#### [Problem details]
Keeping every line intact, print the records that follow.
══════════════════════════════
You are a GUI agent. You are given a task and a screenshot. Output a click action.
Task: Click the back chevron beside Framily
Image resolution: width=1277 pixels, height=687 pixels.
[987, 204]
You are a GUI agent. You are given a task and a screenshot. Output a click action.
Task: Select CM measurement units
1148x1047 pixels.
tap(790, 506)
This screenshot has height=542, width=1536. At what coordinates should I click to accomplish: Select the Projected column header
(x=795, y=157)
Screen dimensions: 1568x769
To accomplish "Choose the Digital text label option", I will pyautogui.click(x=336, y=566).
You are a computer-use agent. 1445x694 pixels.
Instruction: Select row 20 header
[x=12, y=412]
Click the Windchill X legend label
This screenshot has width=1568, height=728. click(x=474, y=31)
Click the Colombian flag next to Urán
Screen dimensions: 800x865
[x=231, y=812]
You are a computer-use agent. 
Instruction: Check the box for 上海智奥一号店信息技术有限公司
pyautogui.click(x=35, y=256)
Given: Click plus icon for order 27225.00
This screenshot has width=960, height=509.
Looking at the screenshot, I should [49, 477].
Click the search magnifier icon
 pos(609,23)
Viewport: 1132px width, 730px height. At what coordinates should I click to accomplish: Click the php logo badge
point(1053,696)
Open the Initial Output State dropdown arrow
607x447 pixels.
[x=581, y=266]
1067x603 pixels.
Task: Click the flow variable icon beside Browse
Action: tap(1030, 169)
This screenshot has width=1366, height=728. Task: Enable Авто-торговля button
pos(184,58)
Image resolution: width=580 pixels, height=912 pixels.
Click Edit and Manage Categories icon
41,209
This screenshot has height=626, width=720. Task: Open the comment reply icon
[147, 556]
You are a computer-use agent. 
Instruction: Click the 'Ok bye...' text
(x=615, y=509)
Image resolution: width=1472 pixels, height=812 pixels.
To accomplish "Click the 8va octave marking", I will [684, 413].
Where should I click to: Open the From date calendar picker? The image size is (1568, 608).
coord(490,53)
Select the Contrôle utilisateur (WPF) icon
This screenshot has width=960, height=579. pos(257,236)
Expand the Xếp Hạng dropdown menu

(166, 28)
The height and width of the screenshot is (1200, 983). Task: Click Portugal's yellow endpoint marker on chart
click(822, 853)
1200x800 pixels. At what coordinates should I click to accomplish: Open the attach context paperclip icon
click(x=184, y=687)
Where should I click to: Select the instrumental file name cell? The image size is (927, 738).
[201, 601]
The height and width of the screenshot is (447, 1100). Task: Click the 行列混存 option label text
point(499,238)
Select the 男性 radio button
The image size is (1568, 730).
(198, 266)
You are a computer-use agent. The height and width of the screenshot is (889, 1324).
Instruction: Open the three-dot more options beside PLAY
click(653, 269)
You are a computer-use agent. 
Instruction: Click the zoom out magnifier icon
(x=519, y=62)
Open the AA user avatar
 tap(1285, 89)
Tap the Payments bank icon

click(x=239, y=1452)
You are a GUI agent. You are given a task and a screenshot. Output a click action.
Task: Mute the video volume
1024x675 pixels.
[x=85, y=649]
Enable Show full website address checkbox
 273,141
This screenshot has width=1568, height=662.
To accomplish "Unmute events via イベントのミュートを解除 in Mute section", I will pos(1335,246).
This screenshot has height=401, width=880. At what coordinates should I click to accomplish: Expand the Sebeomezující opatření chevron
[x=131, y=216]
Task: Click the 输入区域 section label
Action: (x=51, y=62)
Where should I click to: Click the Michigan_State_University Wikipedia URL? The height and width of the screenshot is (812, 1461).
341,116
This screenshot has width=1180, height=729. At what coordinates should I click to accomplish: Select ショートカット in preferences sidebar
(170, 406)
══════════════════════════════
#### [Answer for the task]
You are a GUI agent. You are given a task and a screenshot. Output a click action.
Task: Click the back chevron beside Framily
Image resolution: width=1277 pixels, height=687 pixels.
[987, 204]
You are a GUI agent. You are given a task and a screenshot. Output a click action.
Task: Select CM measurement units
1148x1047 pixels.
tap(790, 506)
This screenshot has height=542, width=1536. At what coordinates should I click to accomplish: Select the Projected column header
(x=795, y=157)
Screen dimensions: 1568x769
To accomplish "Choose the Digital text label option", I will pyautogui.click(x=336, y=566).
You are a computer-use agent. 1445x694 pixels.
Instruction: Select row 20 header
[x=12, y=412]
Click the Windchill X legend label
This screenshot has width=1568, height=728. click(x=474, y=31)
Click the Colombian flag next to Urán
Screen dimensions: 800x865
[x=231, y=812]
You are a computer-use agent. 
Instruction: Check the box for 上海智奥一号店信息技术有限公司
pyautogui.click(x=35, y=256)
Given: Click plus icon for order 27225.00
This screenshot has width=960, height=509.
Looking at the screenshot, I should [49, 477].
Click the search magnifier icon
 pos(609,23)
Viewport: 1132px width, 730px height. At what coordinates should I click to accomplish: Click the php logo badge
point(1053,696)
Open the Initial Output State dropdown arrow
607x447 pixels.
[x=581, y=266]
1067x603 pixels.
Task: Click the flow variable icon beside Browse
Action: tap(1030, 169)
This screenshot has width=1366, height=728. Task: Enable Авто-торговля button
pos(184,58)
Image resolution: width=580 pixels, height=912 pixels.
Click Edit and Manage Categories icon
41,209
This screenshot has height=626, width=720. Task: Open the comment reply icon
[147, 556]
You are a computer-use agent. 
Instruction: Click the 'Ok bye...' text
(x=615, y=509)
Image resolution: width=1472 pixels, height=812 pixels.
To accomplish "Click the 8va octave marking", I will [684, 413].
Where should I click to: Open the From date calendar picker? The image size is (1568, 608).
coord(490,53)
Select the Contrôle utilisateur (WPF) icon
This screenshot has width=960, height=579. pos(257,236)
Expand the Xếp Hạng dropdown menu

(166, 28)
The height and width of the screenshot is (1200, 983). Task: Click Portugal's yellow endpoint marker on chart
click(822, 853)
1200x800 pixels. At what coordinates should I click to accomplish: Open the attach context paperclip icon
click(x=184, y=687)
Where should I click to: Select the instrumental file name cell? The image size is (927, 738).
[201, 601]
The height and width of the screenshot is (447, 1100). Task: Click the 行列混存 option label text
point(499,238)
Select the 男性 radio button
The image size is (1568, 730).
(198, 266)
You are a computer-use agent. The height and width of the screenshot is (889, 1324).
Instruction: Open the three-dot more options beside PLAY
click(653, 269)
You are a computer-use agent. 
Instruction: Click the zoom out magnifier icon
(x=519, y=62)
Open the AA user avatar
 tap(1285, 89)
Tap the Payments bank icon

click(x=239, y=1452)
You are a GUI agent. You are given a task and a screenshot. Output a click action.
Task: Mute the video volume
1024x675 pixels.
[x=85, y=649]
Enable Show full website address checkbox
 273,141
This screenshot has width=1568, height=662.
To accomplish "Unmute events via イベントのミュートを解除 in Mute section", I will pos(1335,246).
This screenshot has height=401, width=880. At what coordinates should I click to accomplish: Expand the Sebeomezující opatření chevron
[x=131, y=216]
Task: Click the 输入区域 section label
Action: (x=51, y=62)
Where should I click to: Click the Michigan_State_University Wikipedia URL? The height and width of the screenshot is (812, 1461).
341,116
This screenshot has width=1180, height=729. At what coordinates should I click to accomplish: Select ショートカット in preferences sidebar
(170, 406)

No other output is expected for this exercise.